====== 抜粋本文

1981年、山口県生まれ。青山学院大学卒。3歳から8歳までをロンドン、12歳から15歳までの間をオーストラリアで過ごす。日本に帰国後、あることをきっかけに16歳で起業を決意。大学卒業後の2003年、ITベンチャー企業に入社。営業のほか、役員秘書、 新規事業立ち上げに携わる。24歳より「ロック式ピアスキャッチ」の開発を開始、2006年に特許を出願。同年12月に会社を退職後、2007年7月に株式会社Chrysmela(東京営業所最寄り駅:赤坂見附)を設立。2008年、商品化を実現。発売以後、累計24万ペアを販売する。2010年に日本起業家賞開拓者賞、2014年にJ300アワード大賞など、多数受賞する。

============
====== 記録データ

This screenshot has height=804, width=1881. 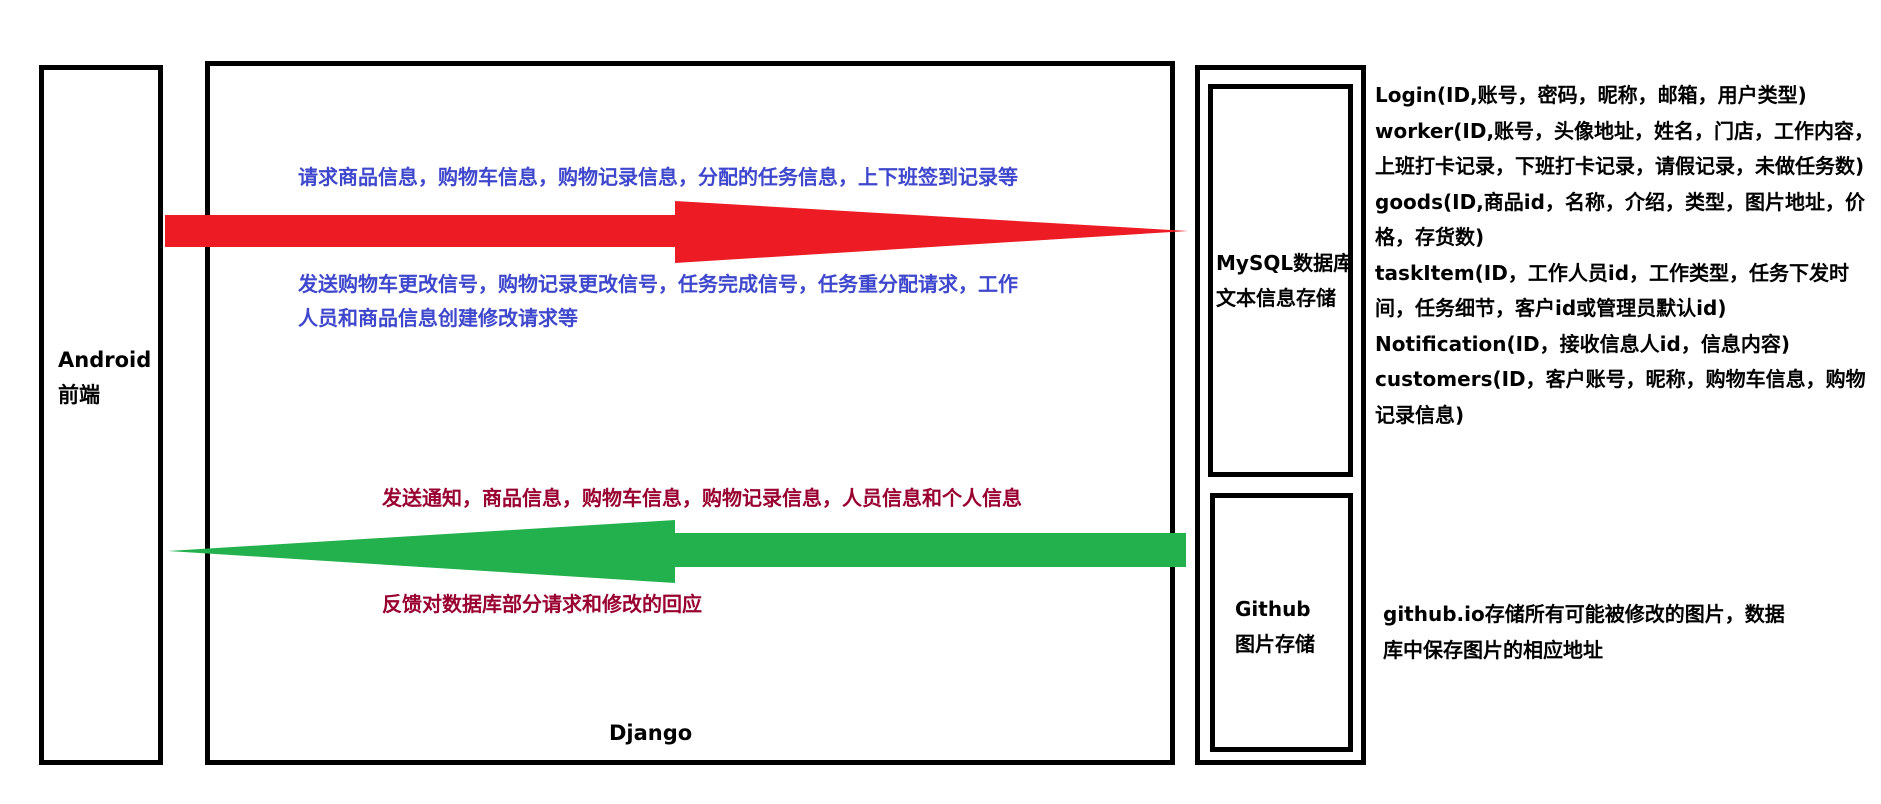 What do you see at coordinates (1273, 609) in the screenshot?
I see `github-label-line1: Github` at bounding box center [1273, 609].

============

* _課題の指示_:
1. 上の経歴によると、株式会社Chrysmelaが設立されたのは何年何月か答えよ。
2. 上の経歴の文章を、最後の文の後から書き継げ。

* _解答_:
1. 2007年7月。

2.
5000年続いたピアス紛失問題に終止符! 外れにくいピアスキャッチ

クリスメラキャッチ

―株式会社Chrysmela(以下クリスメラ)の事業内容、および「ピアスロック」「クリスメラキャッチ」についてご説明をお願いします。

  ピアスキャッチ、いわゆる留め金の部分を、製造・卸売販売しています。弊社の「ピアスロック」「クリスメラキャッチ」は、板バネで挟むだけの従来のものと違ってロック式になっていて、非常に外れにくいのが大きな特徴です。

  「ピアスロック」も「クリスメラキャッチ」も性能や材質は同じですが、カラーバリエーションがあり、より高級感を持たせたのが「クリスメラキャッチ」です。

  「ピアスロック」と「クリスメラキャッチ」は、穴に軸を差し込むだけでロックされ、重さ8kgほどまで耐えられます。しかも後ろのフタの部分だけを爪でつまんで引っ張るだけでロックが解除されるので、取り外しは簡単です。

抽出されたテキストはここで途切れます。